So why are switches allowed and welcomed into "sub only" and "dom only" groups? I'm assuming the definition of switch to be "one who is oriented towards personal intimate relationships based on an authority dynamic both having and not having authority."

First off I always have mixed feelings about "orientation only" groups. It's only been here in Austin that I've enjoyed them and, if only on the surface, found them not to be the gossipy back stabbing competitive whorefest that most are. I recognize that there is enjoyment in being on your own. The fact is at a mixed group, subs who are with their doms necessarily need to be attentive to what their doms say and need. I understand and am fine with this, but it can be tough to have a serious ongoing conversation when the sub is running into the kitchen every ten seconds or can't speak on certain things. Going to an event solo frees everyone from that expectation to a large extent and they can focus (although I've found there's still a lot of interruption through cell phones).

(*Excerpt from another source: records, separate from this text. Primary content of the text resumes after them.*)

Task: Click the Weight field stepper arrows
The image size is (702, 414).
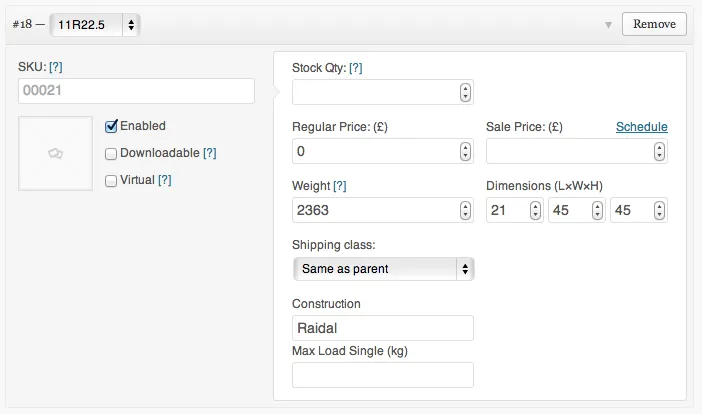Action: click(465, 211)
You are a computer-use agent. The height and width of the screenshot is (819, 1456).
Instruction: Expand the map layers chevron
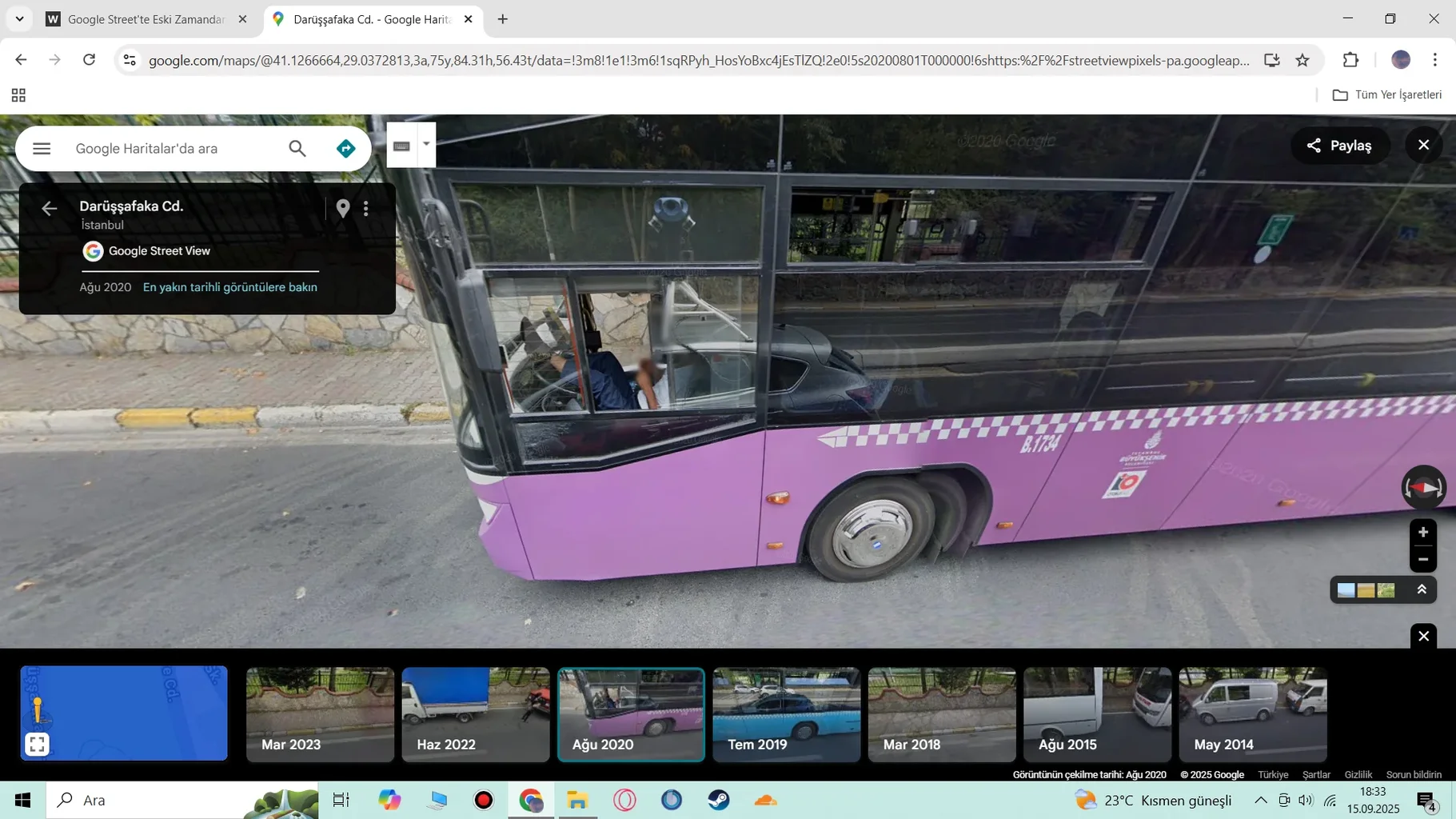[1422, 589]
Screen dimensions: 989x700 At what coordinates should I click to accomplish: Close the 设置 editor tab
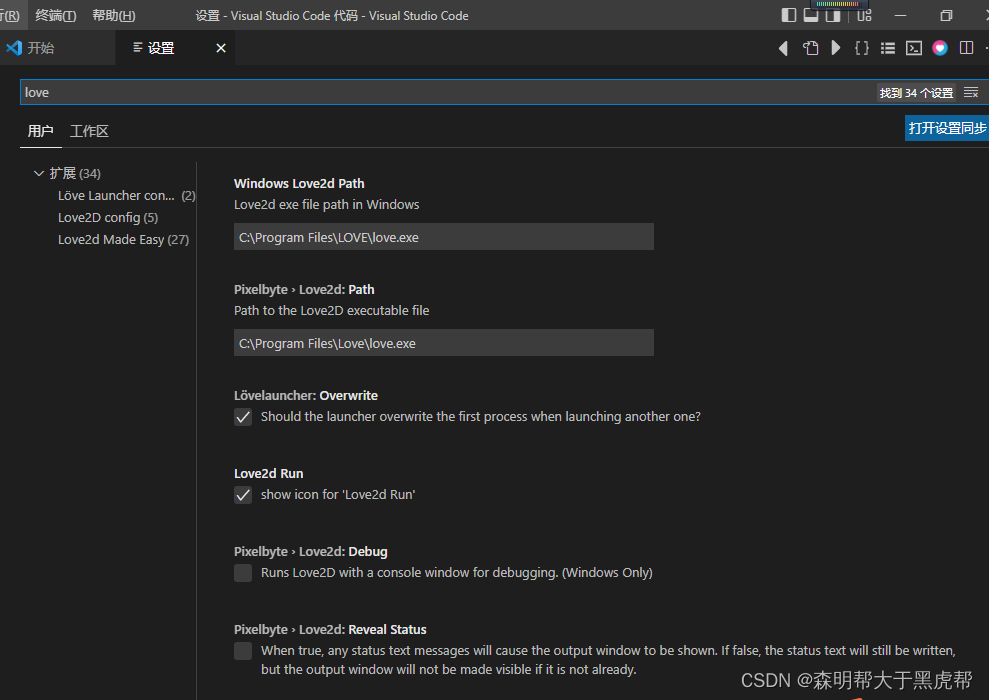pyautogui.click(x=221, y=48)
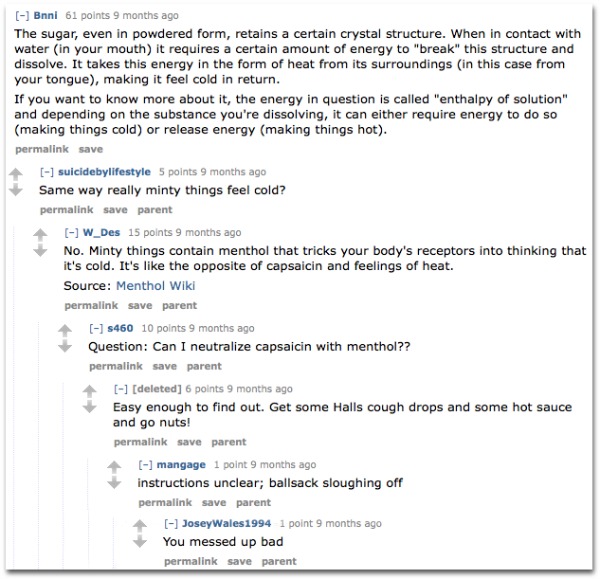Collapse Bnni's top comment thread
The width and height of the screenshot is (600, 579).
click(x=22, y=16)
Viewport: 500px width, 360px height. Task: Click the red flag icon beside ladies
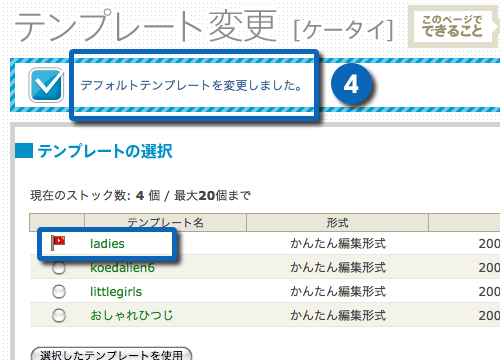[58, 243]
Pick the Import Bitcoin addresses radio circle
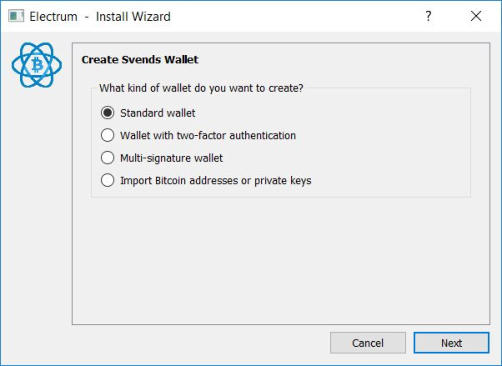This screenshot has height=366, width=502. tap(107, 180)
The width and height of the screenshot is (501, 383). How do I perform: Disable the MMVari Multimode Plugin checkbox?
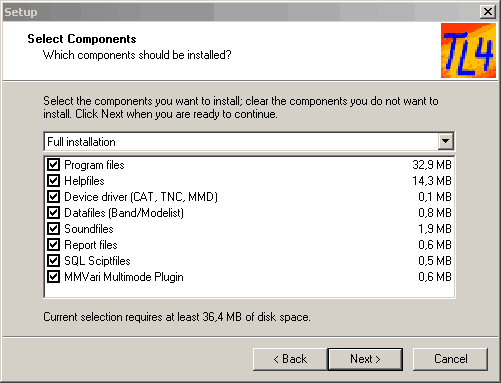click(53, 277)
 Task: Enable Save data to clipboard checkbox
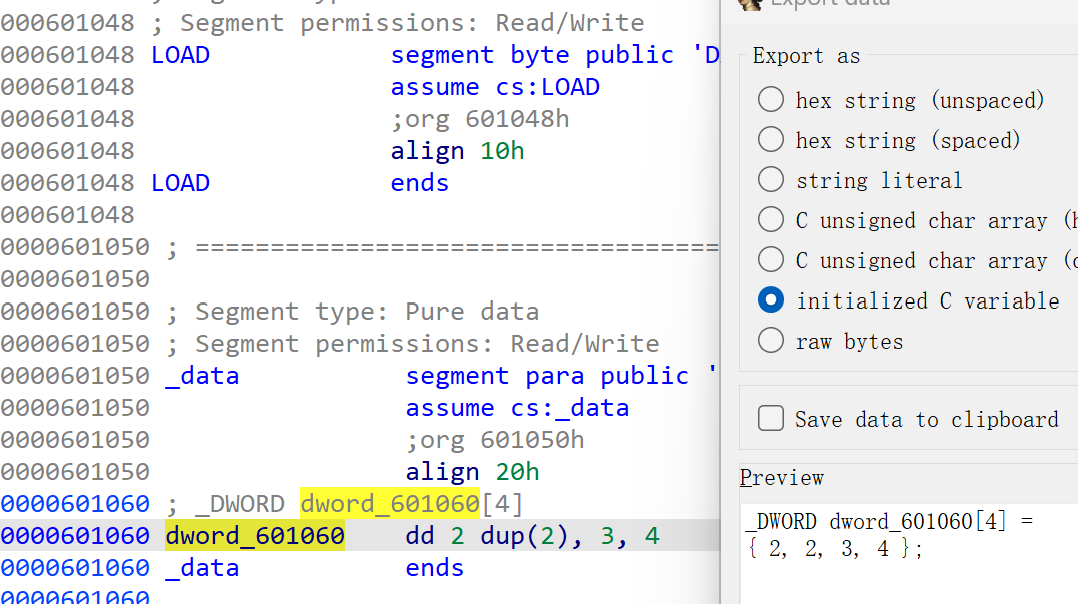[771, 419]
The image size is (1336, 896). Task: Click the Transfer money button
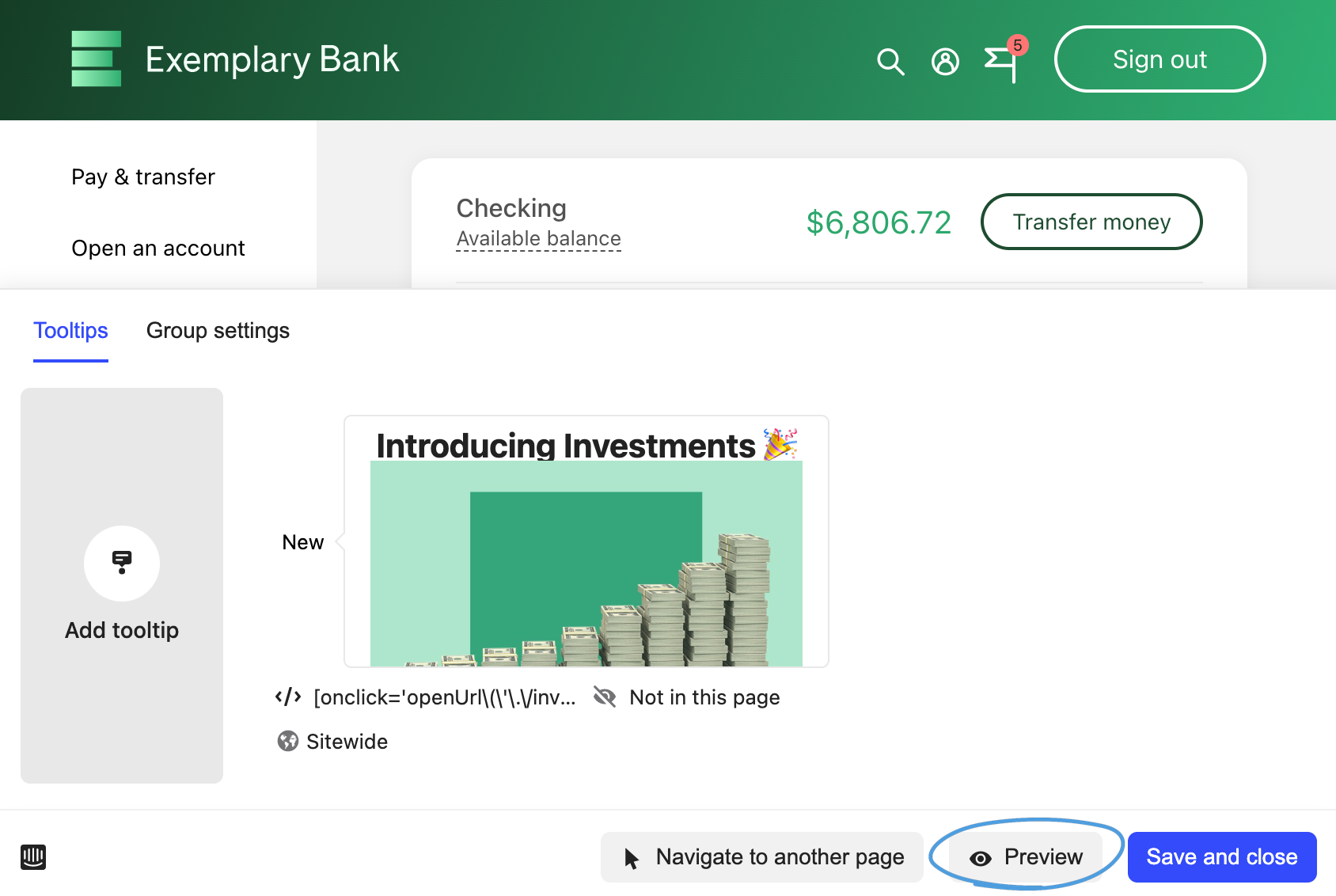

I am also often confused about classes that are labeled as "dom only" or "sub only" when it's discussing a relationship dynamic, or kink philosophy. It feels as if we are encouraging certain things/activities for only certain orientations. Again, since I can go to all of those classes, why shouldn't everyone?

Yes, I am a submissive, so being at a "sub only" event should be fine.

But I am ALSO a dominant. If the point of the group is to not allow dominants, then I shouldn't be allowed.

This of course means I get to go everywhere, which is nice. But I think it's also a living example of how separating things by orientation really doesn't make sense on most levels. I'm the same person no matter what.

At times I feel as if people are saying switches are insignificant and thus even if they are the "wrong orientation" it's not an issue if they are included. Or as if our dominance/submission isn't "real enough" so it makes no difference if we are there.

But I don't want to project. Just because a lot of people think and feel that way doesn't mean that's the reason behind it. The most common reaction I've had in Austin is "I just don't get it." While this is immensely better than fear, condemnation, ridicule, or disparagement- it's not really the warm embracement that a hot single submissive usually receives.

I wish I could grasp better the need for division and separation on so many levels. Of course we all deserve private spaces to celebrate and embrace who we are. But I think it's exceedingly important whenever a decision is made to "exclude" to understand exactly why we are making that choice and make sure it comes from a place of security, fulfillment, and positivity.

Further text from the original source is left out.